>> Begin DOCUMENT

%% Robust Landmark-Based Audio Fingerprinting
%
% These routines implement a landmark-based audio fingerprinting 
% system that is very well suited to identifying small, noisy 
% excerpts from a large number of items.  It is based on the 
% ideas used in the Shazam music matching service, which can 
% identify seemingly any commercial music tracks from short 
% snippets recorded via cellphones even in very noisy conditions. 
% I don't know if my algorithm is as good as theirs, but the 
% approach, as described in the paper below, certainly seems to 
% work:
%
% Avery Wang "An Industrial-Strength Audio Search Algorithm", 
% Proc. 2003 ISMIR International Symposium on Music Information
% Retrieval, Baltimore, MD, Oct. 2003.

>> End DOCUMENT

__WRITTEN TASK__. Write the next part of the audio fingerprinting documentation, picking up right after its citation of the Wang paper.

>> Begin INFORMATION SUPPLIED

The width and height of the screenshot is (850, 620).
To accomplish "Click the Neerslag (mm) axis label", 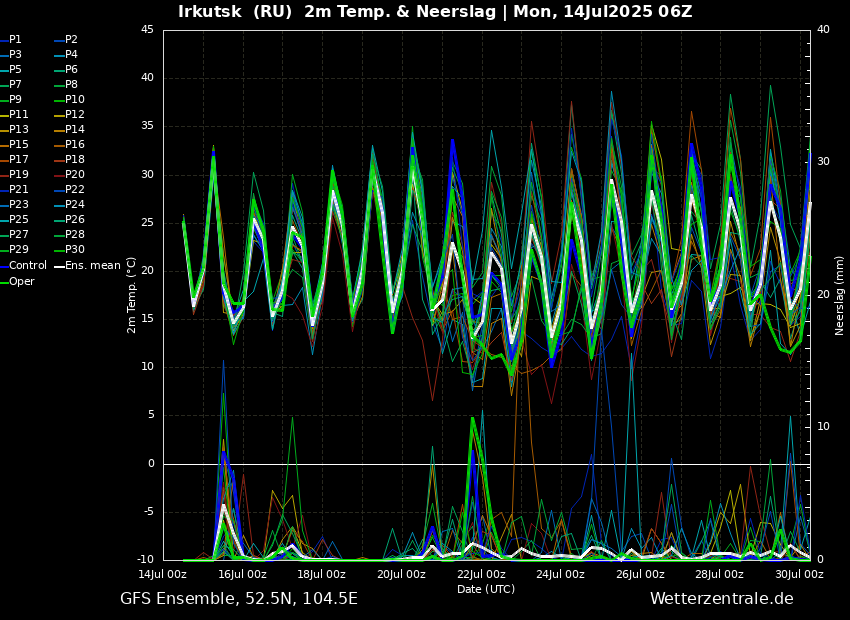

>> End INFORMATION SUPPLIED

__EXERCISE RESULT__.
% http://www.ee.columbia.edu/~dpwe/papers/Wang03-shazam.pdf
%
% The basic operation of this scheme is that each audio track is
% analyzed to find prominent onsets concentrated in frequency,
% since these onsets are most likely to be preserved in noise and
% distortion.  These onsets are formed into pairs, parameterized by
% the frequencies of the peaks and the time inbetween them.  These
% values are quantized to give a relatively large number of
% distinct landmark hashes (about 1 million in my implementation).
% Parameters are tuned to give around 20-50 landmarks per second.
%
% Each reference track is described by the (many hundreds) of
% landmarks it contains, and the times at which they occur.  This
% information is held in an inverted index, which, for each of the
% 1 million distinct landmarks, lists the tracks in which they
% occur (and when they occur in those tracks).
%
% To identify a query, it is similarly converted to landmarks.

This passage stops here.